20 December 2021
On 1 December 2021, Tan Boon Gin, CEO of Singapore Exchange Regulation (“SGX RegCo”), delivered the keynote address at the Chartered Secretaries Institute.
Mr Tan highlighted the following in his speech:
- Additional timelines for the Q&A before general meetings: SGX is going to prescribe additional timelines for the Q&A before general meetings. The new timeline is that companies must post the answers to the questions they receive 72 hours before the deadline for shareholders to submit their proxy votes, if the notice period is 21 days. If the notice period is only 14 days, the timeline is 48 hours. Companies can set a deadline for questions to come in. This deadline should be reasonable and in any event no earlier than seven calendar days after the notice of general meeting.

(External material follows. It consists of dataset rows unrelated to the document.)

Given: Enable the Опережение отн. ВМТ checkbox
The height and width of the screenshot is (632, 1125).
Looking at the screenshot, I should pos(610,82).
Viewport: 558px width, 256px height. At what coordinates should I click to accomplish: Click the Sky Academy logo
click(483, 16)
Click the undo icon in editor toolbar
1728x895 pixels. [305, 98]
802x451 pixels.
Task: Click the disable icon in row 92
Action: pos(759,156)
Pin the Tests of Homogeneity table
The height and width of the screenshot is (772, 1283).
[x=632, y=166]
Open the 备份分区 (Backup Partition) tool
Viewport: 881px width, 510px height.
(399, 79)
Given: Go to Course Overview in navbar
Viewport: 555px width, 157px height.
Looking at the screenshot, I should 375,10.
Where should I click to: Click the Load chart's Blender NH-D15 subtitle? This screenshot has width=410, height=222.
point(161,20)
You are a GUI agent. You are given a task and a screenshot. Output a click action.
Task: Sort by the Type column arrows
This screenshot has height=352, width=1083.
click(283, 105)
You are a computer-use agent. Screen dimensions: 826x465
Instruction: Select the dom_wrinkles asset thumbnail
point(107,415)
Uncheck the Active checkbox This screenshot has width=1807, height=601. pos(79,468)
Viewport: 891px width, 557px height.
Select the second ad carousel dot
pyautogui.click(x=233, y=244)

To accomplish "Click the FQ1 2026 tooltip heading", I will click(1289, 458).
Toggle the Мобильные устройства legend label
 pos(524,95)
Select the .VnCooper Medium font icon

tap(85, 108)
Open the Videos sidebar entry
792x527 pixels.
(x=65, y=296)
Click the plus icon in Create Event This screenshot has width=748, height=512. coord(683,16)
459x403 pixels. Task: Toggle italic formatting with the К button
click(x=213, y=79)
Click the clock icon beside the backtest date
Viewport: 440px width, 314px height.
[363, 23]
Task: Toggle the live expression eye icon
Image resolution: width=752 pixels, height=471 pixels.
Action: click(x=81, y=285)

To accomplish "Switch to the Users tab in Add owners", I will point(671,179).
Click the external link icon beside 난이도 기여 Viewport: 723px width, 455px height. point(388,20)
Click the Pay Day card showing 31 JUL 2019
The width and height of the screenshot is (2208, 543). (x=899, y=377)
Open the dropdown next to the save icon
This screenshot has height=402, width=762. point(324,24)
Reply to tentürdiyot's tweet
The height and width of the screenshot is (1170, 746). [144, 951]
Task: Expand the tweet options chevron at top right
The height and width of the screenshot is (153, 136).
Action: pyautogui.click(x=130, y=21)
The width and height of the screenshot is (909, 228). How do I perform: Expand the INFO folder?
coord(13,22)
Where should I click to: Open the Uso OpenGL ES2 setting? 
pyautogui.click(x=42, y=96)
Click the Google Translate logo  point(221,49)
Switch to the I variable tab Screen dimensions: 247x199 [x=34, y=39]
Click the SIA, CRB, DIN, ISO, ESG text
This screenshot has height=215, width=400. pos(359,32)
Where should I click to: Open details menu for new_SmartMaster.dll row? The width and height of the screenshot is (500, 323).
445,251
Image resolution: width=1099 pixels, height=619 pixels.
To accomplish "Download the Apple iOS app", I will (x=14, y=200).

Examples of how the timelines apply are provided in the speech.
- VIS for certain corporate actions: For certain corporate actions, SGX is going to require companies to hold a virtual information session (“VIS”) before the deadline for shareholders to vote and therefore, before the extraordinary general meetings themselves. The list of corporate actions which require a VIS includes rights issues, privatisations, schemes of arrangement, interested person transactions (IPTs), major transactions, and reverse takeovers (RTOs).
- Two-tier rule: In 2022, the rule that independent directors who have served nine years or more are no longer considered independent comes into effect. Using the two-tier vote at the annual general meeting in support of retaining an independent director beyond nine years should be exceptional. Companies are expected to use the two-tier rule sparingly, and only in exceptional cases should companies call for a two-tier vote.
- Expect climate reporting and diversity disclosures: SGX feels strongly that better board diversity and the start of climate reporting are very important.